TA - PE.2005.0503 - 2006-01-25 - X /Service de la population (SPOP)

25 janvier 2006Français10 min

Source vd.ch

Faits

Vu les faits suivants

A.

A.________, de nationalité roumaine, née le 1********, est

entrée en Suisse le 17 juillet 2003 au bénéfice d’un visa de nature touristique

valable trente jours. Elle a regagné son pays d’origine à une date

indéterminée, après avoir sollicité une prolongation de la durée de son visa.

B.

Selon sa propre déclaration (rapport d’arrivée) A.________

est derechef entrée en Suisse le 26 février 2004, sans être titulaire d’un

visa. Le 30 mars 2004, le café-restaurant « 2********», à Z.________, a

déposé en son nom une demande d’autorisation de séjour en vue de l’engager

comme employée non qualifiée.
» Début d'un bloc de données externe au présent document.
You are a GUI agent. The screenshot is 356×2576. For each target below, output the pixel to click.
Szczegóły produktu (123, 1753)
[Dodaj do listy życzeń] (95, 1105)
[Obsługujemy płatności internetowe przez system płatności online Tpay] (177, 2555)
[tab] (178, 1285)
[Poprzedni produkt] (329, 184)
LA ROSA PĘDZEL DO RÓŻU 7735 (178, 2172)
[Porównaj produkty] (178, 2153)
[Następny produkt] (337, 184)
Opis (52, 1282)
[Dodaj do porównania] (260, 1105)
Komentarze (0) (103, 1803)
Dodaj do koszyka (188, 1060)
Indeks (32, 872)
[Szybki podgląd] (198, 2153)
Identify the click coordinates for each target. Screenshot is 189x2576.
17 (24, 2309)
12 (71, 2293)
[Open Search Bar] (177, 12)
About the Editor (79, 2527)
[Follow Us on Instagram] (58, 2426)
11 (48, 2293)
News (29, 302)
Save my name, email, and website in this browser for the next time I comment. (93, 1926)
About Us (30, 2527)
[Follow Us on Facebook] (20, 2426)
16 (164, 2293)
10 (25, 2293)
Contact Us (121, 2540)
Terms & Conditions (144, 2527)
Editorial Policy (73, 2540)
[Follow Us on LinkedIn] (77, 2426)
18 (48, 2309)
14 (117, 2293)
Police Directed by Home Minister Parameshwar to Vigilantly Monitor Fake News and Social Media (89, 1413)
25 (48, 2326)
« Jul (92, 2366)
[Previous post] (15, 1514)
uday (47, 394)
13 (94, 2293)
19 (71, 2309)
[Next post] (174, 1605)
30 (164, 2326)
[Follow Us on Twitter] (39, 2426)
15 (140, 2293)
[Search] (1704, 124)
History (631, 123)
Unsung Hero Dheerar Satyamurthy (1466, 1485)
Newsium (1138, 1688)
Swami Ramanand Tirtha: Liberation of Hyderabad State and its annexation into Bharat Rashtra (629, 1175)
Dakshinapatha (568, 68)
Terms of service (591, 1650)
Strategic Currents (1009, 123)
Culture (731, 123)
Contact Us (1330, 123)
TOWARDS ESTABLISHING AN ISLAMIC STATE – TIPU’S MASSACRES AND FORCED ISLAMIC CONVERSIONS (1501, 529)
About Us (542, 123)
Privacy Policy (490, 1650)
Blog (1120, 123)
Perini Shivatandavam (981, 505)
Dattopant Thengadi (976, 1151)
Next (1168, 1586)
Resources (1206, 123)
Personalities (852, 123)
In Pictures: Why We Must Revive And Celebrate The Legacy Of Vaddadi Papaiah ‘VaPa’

Cette requête a été rejetée par décision du

Service de l’emploi du 7 juin 2004, contre laquelle aucun recours n’a été

interjeté.

C.

Le 16 juin 2004, A.________ a écrit à l’Office de la

population de Montreux pour solliciter la délivrance d’un permis de séjour en

vue d’entreprendre des études de français auprès de X.________, à Lausanne.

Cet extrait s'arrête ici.